== Data listing ==
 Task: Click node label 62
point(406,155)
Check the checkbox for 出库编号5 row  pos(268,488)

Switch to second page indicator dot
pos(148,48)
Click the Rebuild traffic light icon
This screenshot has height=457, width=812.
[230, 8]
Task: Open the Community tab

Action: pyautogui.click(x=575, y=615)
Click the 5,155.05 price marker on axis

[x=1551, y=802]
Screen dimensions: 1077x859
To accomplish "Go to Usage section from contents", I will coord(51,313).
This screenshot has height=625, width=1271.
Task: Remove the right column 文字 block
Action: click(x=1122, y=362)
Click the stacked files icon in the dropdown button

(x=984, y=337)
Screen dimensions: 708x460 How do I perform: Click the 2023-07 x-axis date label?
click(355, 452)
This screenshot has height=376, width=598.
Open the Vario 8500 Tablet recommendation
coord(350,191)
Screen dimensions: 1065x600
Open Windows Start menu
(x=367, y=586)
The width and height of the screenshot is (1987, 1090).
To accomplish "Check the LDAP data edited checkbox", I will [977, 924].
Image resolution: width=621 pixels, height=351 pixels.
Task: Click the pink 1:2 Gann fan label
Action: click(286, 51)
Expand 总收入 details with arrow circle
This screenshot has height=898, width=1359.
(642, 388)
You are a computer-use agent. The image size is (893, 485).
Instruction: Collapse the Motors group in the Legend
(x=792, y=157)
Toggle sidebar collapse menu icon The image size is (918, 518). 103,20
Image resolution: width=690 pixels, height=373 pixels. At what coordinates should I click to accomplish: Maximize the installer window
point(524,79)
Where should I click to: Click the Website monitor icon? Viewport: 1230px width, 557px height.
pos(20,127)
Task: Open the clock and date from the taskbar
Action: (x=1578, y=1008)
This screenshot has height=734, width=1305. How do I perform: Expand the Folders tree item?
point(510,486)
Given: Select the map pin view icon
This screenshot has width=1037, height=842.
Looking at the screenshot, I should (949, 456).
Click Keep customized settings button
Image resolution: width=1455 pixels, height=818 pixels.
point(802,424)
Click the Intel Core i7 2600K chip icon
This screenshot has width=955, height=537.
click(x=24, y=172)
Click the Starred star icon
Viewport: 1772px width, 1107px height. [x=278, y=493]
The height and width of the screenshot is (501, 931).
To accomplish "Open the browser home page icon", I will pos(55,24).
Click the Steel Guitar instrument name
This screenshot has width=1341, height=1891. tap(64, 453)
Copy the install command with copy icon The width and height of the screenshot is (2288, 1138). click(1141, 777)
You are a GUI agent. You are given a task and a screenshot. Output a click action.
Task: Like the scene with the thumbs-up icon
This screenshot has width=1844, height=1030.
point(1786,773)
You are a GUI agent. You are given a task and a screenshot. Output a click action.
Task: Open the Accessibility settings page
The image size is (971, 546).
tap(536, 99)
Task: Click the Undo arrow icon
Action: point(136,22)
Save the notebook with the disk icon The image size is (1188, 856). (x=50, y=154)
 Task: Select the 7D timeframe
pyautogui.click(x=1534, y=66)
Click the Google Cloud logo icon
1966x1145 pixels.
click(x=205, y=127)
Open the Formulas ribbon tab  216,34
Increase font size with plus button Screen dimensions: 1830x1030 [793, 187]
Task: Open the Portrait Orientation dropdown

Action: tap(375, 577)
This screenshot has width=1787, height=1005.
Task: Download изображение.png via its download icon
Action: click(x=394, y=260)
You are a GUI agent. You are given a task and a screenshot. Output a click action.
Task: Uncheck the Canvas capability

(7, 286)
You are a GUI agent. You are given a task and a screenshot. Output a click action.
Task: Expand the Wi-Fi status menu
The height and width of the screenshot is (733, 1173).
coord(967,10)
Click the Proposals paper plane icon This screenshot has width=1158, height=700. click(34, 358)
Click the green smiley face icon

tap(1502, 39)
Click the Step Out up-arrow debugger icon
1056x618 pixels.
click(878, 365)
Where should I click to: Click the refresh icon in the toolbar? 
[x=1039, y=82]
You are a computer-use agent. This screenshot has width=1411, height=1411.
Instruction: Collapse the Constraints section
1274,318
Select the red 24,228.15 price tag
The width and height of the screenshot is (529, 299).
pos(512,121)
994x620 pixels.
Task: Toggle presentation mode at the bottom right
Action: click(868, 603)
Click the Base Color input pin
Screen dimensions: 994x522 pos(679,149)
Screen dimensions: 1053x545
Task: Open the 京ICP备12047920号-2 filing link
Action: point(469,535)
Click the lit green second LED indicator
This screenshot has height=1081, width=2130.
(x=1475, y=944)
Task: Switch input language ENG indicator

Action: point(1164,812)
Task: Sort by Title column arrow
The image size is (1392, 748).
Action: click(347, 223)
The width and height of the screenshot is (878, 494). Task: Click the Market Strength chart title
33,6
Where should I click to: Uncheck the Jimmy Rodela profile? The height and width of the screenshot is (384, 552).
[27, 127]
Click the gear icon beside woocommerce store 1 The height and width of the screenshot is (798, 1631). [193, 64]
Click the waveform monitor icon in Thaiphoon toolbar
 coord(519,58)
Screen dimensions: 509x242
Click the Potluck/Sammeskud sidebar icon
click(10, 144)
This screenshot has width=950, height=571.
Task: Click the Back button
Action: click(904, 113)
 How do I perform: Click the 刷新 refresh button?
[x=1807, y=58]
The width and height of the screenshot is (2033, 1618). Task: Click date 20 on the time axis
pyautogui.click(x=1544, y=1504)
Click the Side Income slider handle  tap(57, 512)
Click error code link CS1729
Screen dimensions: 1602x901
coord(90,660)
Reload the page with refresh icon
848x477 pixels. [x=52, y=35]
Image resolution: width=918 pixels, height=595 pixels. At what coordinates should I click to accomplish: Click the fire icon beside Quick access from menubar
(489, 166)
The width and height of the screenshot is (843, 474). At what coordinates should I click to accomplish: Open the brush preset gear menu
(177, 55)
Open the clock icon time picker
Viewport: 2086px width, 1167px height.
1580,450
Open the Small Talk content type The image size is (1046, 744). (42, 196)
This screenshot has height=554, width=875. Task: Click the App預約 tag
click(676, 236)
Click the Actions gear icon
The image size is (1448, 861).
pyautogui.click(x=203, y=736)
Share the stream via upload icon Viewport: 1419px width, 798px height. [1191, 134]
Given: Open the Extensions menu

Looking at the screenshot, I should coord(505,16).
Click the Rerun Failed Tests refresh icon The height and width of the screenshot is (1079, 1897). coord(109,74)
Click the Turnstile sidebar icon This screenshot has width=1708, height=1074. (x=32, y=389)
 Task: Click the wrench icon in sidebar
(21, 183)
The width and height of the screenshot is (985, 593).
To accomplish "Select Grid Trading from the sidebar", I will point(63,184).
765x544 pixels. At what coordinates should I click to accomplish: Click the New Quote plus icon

== What to do ==
Identify each line in the records above containing the word "plus"; copy those lines.

== Problem solution ==
Increase font size with plus button Screen dimensions: 1830x1030 [793, 187]
765x544 pixels. At what coordinates should I click to accomplish: Click the New Quote plus icon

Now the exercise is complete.